What this task involves:
Spot each line in the records below where the word "agent" occurs, then copy it.

___ Material to process

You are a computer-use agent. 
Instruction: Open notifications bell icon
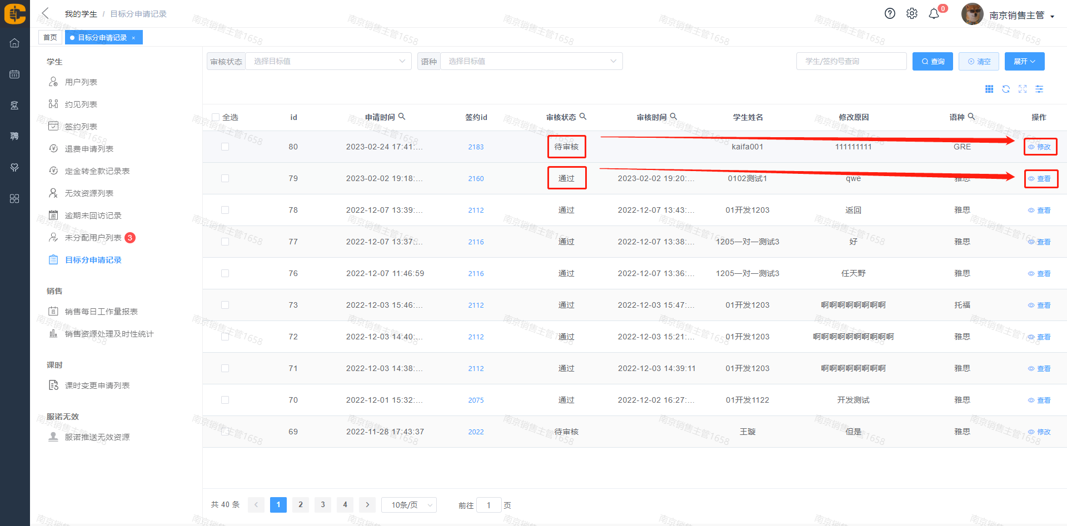coord(934,14)
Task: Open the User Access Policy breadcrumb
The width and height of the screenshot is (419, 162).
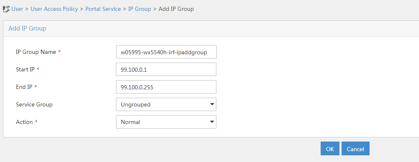Action: (54, 9)
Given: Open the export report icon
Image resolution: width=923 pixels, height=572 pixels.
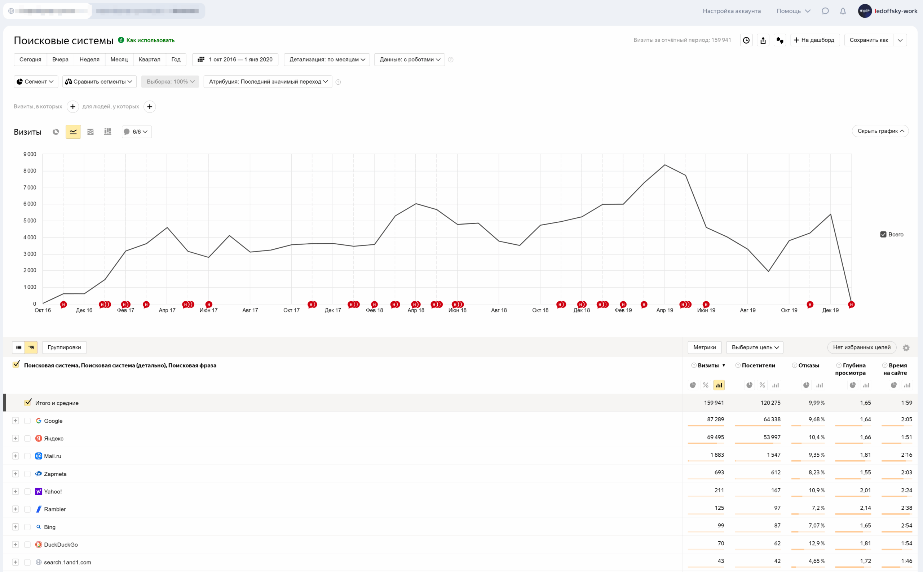Looking at the screenshot, I should pyautogui.click(x=763, y=40).
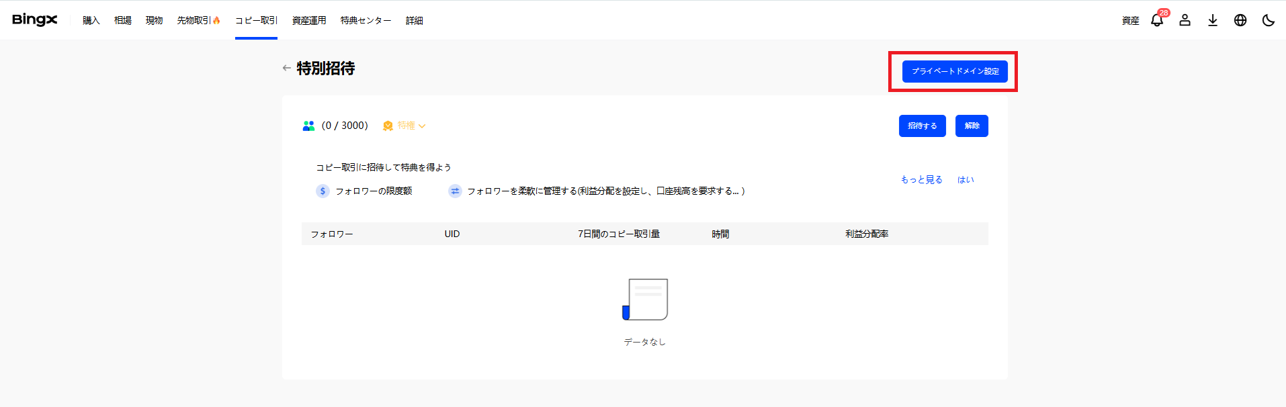The width and height of the screenshot is (1286, 407).
Task: Expand the 特権 dropdown
Action: pyautogui.click(x=404, y=126)
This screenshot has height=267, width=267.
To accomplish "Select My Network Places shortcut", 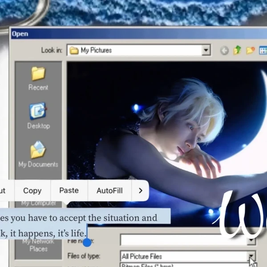I will 38,245.
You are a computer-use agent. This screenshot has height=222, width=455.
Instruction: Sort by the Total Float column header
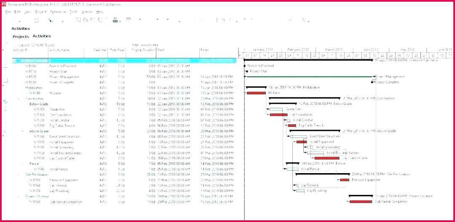(x=117, y=50)
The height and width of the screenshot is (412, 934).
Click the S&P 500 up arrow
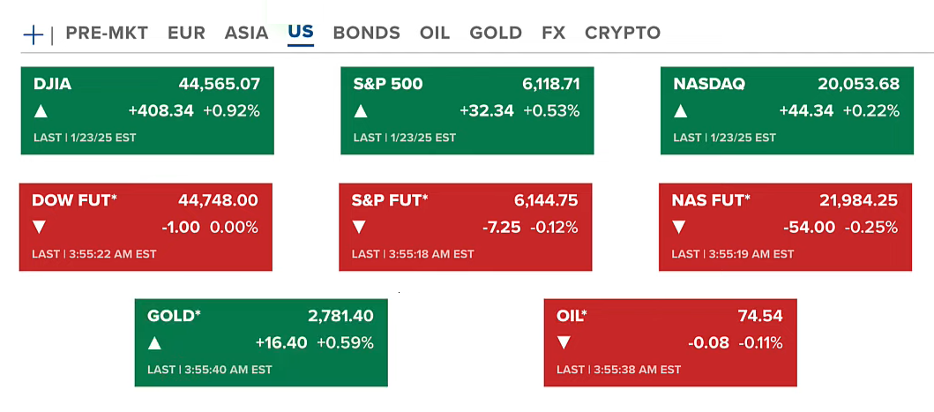pos(360,111)
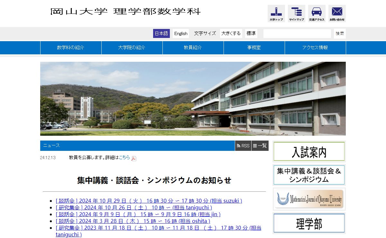Open the 教員紹介 menu item

[193, 48]
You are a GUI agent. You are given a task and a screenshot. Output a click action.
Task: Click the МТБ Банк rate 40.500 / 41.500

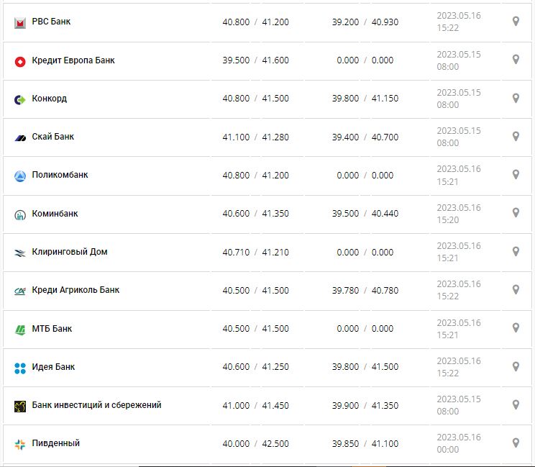click(255, 329)
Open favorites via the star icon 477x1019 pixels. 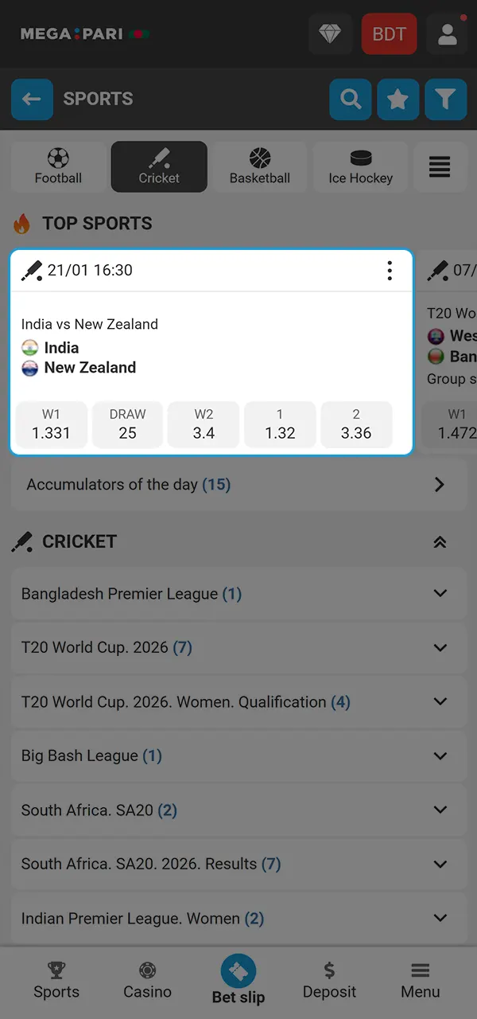click(x=398, y=100)
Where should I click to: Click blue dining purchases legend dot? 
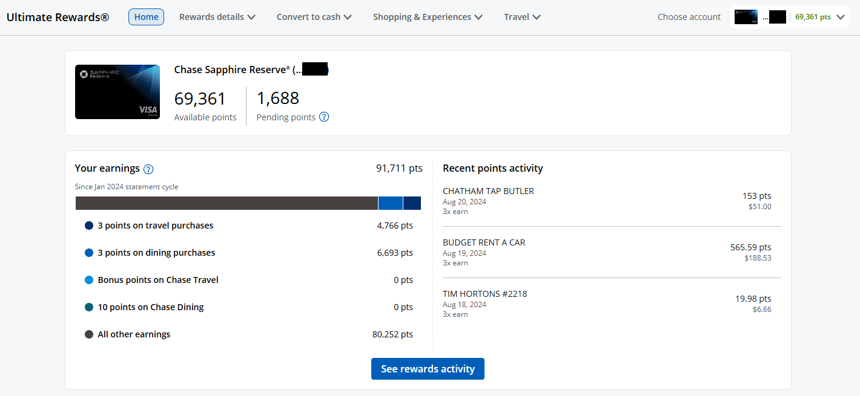[89, 253]
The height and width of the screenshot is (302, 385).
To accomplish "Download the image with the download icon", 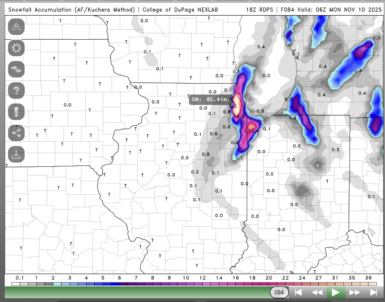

______

Expected answer:
You are a computer-use agent. 
You are a computer-use agent. This screenshot has height=222, width=455.
You are a GUI agent. You are given a task and a screenshot. Output a click action.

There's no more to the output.